Data Scientist Skills That Will Give You an Advantage
Possessing these technical skills will provide you with an edge over your peers:
- Statistics (e.g., hypothesis testing and summary statistics)
- Math (e.g., linear algebra, calculus, and probability)
- Machine learning tools and techniques (e.g., k-nearest neighbors, random forests, ensemble methods, etc.)
- Data mining
- Software engineering skills (e.g., distributed computing, algorithms and data structures)
- Data visualization (e.g., ggplot and d3.js) and reporting techniques
- Data cleaning and munging
- R or SAS languages
- Unstructured data techniques
- Python (most common), C/C++ Java, Perl
- SQL databases and database querying languages
- Big data platforms like Hadoop, Hive & Pig
data science course in ranchi
The data science institute in ranchi provides an introduction to the field of data science and its applications to real-world problems. The curriculum covers the fundamentals, techniques and tools of data mining, machine learning and statistics.
This course is suitable for students who want to learn how to use data mining and machine learning algorithms on large datasets with the R programming
You must be already participating in the business development activities in IT industry.
- Introduction to Data Science
- Understanding Exploratory Data Analysis
- Machine Learning
- Model Selection and evaluation
- Data Warehousing
- Data Mining
- Data visualization
- Cloud computing
- Business Intelligence
- Data Storytelling
- Communication and Presentation
Data Scientist Learning Path
A person looking to be a well-rounded senior data scientist can follow the recommended learning path shown below.
SAS is a computer programming language that is used for statistical analysis. It stands as the undisputed market leader in the commercial analytics space.
SAS updates are developed in a controlled environment and are thus always well tested compared to open source. The language is easy to learn and provides a simple option for professionals who already have an established knowledge of SQL.
Many businesses distrust freeware and don’t like the idea of not having a software provider verify the efficacy of their application usage. Then there is the matter of market opinion – SAS is leading the advanced analytics segment with a 31.6 percent market share, according to IDC.
With the R certification and training, professionals will be competent in R programming language concepts such as data visualizations, exploration, and statistical concepts like linear and logistic regression, cluster analysis, and forecasting.
R is open-source, has a vibrant community, has libraries for extensive analytics and visualization, has a steep learning curve, and integrates with big data and Hadoop. And compared to other languages, R still stands as the one that produces a higher salary of $115,531. It is one of the most in-demand skills.
Data scientists and statisticians around the world use this programming language to solve some of their most challenging problems in fields that range from computational biology to quantitative marketing.
Since complex data is represented through charts and graphs, the language has become an essential part of the data analysis process.
An open-source framework, Hadoop is used for distributed processing and distributed storage of large data sets.
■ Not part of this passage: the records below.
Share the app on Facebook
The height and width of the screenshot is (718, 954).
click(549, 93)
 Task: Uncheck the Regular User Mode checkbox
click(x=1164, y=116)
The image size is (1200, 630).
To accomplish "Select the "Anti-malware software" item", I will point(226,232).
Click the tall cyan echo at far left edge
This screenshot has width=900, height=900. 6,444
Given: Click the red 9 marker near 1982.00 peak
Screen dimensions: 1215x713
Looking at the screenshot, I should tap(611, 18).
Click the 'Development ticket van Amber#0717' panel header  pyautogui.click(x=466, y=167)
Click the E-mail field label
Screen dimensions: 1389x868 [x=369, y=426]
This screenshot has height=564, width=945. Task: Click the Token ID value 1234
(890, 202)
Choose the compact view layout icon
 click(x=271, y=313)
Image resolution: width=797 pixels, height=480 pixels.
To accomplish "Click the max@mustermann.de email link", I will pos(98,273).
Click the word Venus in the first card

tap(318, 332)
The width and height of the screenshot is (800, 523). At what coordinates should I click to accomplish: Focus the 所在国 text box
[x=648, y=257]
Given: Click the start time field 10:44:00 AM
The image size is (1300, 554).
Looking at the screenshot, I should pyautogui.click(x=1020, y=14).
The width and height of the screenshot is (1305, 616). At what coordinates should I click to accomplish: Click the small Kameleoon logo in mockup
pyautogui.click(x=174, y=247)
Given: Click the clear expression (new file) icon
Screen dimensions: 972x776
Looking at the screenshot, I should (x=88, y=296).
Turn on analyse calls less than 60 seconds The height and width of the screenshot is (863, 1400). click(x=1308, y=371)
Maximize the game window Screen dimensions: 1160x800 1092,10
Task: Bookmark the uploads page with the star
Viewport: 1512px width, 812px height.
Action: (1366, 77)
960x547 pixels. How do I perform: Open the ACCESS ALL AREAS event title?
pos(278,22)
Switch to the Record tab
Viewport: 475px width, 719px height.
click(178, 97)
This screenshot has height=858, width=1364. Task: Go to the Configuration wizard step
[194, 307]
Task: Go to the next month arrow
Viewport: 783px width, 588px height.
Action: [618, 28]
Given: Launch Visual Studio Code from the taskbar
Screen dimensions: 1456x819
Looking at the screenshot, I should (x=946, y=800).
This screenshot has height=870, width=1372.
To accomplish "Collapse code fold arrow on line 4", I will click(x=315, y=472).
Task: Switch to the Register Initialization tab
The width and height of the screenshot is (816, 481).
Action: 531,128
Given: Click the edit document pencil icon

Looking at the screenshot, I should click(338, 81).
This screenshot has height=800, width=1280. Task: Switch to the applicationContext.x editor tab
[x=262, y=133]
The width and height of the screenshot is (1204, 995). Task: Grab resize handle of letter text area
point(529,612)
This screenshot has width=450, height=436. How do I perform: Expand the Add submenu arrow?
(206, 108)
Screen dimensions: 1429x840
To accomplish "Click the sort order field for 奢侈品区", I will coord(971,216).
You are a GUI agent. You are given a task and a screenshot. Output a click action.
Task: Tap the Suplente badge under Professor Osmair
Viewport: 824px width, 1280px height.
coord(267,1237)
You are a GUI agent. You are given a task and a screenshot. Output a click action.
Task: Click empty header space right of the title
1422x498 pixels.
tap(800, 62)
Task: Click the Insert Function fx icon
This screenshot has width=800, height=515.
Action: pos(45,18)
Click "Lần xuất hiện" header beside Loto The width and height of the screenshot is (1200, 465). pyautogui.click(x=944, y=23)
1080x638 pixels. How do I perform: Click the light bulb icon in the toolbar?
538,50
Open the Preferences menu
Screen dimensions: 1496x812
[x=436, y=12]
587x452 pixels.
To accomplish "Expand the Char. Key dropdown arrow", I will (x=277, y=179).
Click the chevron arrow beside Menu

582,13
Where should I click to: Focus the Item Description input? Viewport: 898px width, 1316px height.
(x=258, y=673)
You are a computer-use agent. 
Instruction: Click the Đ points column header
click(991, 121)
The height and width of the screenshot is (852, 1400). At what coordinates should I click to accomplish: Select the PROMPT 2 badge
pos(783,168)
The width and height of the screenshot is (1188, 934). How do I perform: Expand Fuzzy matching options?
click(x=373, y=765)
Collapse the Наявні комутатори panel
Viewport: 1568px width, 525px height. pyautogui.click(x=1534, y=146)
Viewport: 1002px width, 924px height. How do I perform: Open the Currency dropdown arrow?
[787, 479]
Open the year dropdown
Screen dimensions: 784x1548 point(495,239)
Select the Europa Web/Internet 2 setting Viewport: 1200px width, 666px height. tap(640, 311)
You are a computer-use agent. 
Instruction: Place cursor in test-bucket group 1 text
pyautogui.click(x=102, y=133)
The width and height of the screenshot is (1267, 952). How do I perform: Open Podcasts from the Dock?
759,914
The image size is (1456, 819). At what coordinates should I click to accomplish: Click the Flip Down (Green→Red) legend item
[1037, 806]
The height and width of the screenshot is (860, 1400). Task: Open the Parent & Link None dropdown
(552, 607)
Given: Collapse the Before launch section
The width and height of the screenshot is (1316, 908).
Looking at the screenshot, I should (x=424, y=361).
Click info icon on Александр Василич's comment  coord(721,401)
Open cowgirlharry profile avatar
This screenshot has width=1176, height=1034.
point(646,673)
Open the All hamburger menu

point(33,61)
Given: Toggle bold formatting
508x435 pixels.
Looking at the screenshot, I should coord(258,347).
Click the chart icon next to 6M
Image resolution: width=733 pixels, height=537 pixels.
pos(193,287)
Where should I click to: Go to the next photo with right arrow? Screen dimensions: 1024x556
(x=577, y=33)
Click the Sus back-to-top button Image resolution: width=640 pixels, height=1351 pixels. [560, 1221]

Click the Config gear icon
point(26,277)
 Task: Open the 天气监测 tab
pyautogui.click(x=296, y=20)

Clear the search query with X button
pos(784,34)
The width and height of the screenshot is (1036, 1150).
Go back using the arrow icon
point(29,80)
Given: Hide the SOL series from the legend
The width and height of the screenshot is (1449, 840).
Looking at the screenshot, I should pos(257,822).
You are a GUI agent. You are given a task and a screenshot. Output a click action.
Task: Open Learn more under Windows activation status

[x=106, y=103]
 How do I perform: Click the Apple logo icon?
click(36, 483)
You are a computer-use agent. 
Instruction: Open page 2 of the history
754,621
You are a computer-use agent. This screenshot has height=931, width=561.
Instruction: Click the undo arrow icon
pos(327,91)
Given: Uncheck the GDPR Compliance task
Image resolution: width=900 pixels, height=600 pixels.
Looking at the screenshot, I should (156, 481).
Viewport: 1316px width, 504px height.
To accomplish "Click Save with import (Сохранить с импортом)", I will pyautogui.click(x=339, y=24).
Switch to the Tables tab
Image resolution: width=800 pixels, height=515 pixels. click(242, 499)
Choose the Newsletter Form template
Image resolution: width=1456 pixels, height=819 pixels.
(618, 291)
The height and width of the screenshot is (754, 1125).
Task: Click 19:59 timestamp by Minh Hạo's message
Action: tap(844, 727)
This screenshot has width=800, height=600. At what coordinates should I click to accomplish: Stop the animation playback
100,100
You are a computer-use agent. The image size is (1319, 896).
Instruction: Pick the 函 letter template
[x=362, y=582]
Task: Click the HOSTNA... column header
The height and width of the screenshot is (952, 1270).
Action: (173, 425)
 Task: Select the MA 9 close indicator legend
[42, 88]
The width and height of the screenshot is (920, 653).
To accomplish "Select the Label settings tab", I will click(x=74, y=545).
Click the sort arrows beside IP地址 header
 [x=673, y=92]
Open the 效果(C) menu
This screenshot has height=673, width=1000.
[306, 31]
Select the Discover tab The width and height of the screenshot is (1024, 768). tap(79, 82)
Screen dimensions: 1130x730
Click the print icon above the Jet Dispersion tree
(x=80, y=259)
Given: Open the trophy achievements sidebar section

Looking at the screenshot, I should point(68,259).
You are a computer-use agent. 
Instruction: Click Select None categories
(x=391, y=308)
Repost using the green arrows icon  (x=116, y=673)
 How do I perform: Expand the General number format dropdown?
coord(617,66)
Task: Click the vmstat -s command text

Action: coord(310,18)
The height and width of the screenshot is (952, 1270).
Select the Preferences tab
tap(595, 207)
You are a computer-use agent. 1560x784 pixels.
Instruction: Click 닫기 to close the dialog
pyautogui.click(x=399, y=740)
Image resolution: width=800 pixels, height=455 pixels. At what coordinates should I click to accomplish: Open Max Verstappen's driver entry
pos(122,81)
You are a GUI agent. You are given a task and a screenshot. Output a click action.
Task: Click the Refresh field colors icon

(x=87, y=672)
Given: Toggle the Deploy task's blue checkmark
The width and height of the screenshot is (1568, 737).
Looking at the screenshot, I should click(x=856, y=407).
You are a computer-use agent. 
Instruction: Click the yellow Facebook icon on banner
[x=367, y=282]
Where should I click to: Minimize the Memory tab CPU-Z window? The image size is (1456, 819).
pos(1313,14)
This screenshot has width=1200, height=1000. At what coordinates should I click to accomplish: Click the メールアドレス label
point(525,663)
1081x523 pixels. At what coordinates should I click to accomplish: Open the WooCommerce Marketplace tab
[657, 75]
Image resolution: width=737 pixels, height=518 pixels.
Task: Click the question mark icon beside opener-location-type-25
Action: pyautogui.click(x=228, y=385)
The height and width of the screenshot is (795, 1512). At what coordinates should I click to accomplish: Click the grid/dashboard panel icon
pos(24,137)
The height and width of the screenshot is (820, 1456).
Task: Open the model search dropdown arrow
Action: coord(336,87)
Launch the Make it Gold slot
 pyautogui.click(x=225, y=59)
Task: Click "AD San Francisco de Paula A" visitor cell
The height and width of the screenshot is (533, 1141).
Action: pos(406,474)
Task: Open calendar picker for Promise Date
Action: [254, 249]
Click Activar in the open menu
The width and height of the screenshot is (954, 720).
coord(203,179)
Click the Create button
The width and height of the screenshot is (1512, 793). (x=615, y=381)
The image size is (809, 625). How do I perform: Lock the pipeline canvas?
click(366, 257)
Hadoop is written in Java; all of the modules are devised with the central assumption that hardware failures are ordinary and common and should be handled automatically by the software.
Hadoop has opened new doors for data scientists to store and process data. Instead of depending on proprietary hardware and other systems to process and store data, Hadoop allows parallel distributed processing of massive amounts of data across industry-standard servers that will process and store data. With Hadoop, no data is too big.
For more information on these programming languages, or any other programming languages that are important to a data scientist, feel free to download the eBook, ‘Top Programming Languages for a Data Scientist.’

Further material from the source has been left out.